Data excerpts
== Segment start ==
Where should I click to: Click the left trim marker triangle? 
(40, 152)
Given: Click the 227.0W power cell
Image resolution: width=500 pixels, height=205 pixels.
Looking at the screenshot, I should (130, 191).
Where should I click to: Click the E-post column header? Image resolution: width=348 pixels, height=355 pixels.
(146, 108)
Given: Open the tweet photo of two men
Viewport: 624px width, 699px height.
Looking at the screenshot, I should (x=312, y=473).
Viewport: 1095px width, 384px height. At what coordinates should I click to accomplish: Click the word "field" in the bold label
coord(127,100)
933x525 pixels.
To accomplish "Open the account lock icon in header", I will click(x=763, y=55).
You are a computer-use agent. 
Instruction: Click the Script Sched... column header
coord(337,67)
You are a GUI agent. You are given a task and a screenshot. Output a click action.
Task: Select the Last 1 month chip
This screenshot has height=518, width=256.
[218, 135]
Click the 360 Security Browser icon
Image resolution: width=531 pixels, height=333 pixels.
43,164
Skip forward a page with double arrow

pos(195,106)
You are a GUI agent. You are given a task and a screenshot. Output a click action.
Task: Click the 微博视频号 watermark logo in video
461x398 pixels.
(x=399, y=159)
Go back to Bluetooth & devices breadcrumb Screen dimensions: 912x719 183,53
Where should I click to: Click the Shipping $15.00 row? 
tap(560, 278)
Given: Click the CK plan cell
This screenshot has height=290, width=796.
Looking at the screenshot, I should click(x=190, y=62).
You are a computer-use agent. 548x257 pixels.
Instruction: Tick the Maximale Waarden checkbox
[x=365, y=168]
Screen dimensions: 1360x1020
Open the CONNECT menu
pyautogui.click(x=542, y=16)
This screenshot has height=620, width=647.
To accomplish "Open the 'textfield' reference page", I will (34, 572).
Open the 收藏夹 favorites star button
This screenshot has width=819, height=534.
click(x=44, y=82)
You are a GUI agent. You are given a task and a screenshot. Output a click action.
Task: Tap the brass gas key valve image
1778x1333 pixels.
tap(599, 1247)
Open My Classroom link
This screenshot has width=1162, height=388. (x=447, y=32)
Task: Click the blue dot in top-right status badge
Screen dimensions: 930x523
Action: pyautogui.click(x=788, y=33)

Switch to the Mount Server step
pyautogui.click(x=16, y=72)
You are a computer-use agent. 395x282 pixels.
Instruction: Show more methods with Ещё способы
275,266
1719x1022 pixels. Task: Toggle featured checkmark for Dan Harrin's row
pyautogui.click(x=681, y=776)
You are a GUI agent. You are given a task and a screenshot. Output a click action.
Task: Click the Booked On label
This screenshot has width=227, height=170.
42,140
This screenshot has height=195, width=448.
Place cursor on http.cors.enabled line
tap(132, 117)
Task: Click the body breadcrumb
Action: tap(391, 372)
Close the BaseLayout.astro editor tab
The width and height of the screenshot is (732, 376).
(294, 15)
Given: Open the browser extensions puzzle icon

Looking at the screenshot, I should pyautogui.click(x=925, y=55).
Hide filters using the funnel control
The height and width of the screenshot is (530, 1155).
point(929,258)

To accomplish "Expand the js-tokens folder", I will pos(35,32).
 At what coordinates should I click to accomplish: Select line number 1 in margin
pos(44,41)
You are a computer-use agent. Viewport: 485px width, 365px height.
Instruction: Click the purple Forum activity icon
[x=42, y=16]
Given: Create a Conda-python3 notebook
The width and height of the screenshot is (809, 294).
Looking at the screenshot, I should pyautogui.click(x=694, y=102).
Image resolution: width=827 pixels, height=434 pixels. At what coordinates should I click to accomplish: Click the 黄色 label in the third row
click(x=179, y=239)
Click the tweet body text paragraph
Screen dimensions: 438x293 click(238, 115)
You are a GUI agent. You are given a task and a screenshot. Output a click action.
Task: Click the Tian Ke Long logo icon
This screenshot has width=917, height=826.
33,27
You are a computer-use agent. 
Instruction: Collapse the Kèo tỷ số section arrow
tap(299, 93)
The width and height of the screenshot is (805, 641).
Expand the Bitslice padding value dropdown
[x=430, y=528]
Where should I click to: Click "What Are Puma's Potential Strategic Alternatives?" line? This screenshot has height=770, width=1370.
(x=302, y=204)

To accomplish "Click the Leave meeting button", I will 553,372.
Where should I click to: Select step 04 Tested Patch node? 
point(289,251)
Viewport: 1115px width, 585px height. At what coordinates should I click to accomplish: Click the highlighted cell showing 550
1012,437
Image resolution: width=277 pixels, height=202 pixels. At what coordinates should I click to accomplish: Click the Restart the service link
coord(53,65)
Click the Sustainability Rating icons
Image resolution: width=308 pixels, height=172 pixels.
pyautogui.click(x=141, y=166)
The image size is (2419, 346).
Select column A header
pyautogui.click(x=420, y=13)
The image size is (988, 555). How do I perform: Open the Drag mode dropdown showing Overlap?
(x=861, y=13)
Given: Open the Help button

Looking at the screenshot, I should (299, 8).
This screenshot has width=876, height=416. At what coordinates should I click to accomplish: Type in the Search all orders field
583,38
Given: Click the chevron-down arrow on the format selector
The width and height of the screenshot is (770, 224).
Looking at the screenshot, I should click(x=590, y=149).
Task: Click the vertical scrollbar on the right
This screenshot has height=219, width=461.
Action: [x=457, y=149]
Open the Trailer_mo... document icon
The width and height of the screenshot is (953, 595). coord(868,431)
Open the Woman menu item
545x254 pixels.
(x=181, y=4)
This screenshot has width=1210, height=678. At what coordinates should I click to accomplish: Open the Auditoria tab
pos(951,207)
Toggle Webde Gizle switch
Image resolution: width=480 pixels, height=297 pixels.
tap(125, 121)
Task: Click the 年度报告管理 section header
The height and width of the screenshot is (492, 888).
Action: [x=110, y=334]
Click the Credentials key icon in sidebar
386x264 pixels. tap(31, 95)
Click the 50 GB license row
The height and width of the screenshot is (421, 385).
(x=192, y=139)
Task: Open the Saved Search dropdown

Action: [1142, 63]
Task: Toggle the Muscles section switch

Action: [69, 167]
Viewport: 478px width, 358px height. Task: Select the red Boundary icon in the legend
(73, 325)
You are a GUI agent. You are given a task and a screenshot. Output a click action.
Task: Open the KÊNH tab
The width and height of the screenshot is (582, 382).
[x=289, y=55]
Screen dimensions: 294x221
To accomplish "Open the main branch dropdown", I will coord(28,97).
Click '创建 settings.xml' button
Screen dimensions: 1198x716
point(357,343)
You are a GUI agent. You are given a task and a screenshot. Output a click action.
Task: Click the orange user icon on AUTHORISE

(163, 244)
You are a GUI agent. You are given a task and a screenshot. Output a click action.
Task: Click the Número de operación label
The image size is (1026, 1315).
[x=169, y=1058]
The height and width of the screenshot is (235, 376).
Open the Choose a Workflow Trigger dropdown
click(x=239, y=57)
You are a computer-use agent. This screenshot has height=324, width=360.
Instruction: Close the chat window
== Segment end ==
→ What the task asks:
The line containing "You are a computer-use agent. This" and every line after it, through the end of the records above: output exactly those, and nothing else.

→ Response to the task:
You are a computer-use agent. This screenshot has height=324, width=360.
Instruction: Close the chat window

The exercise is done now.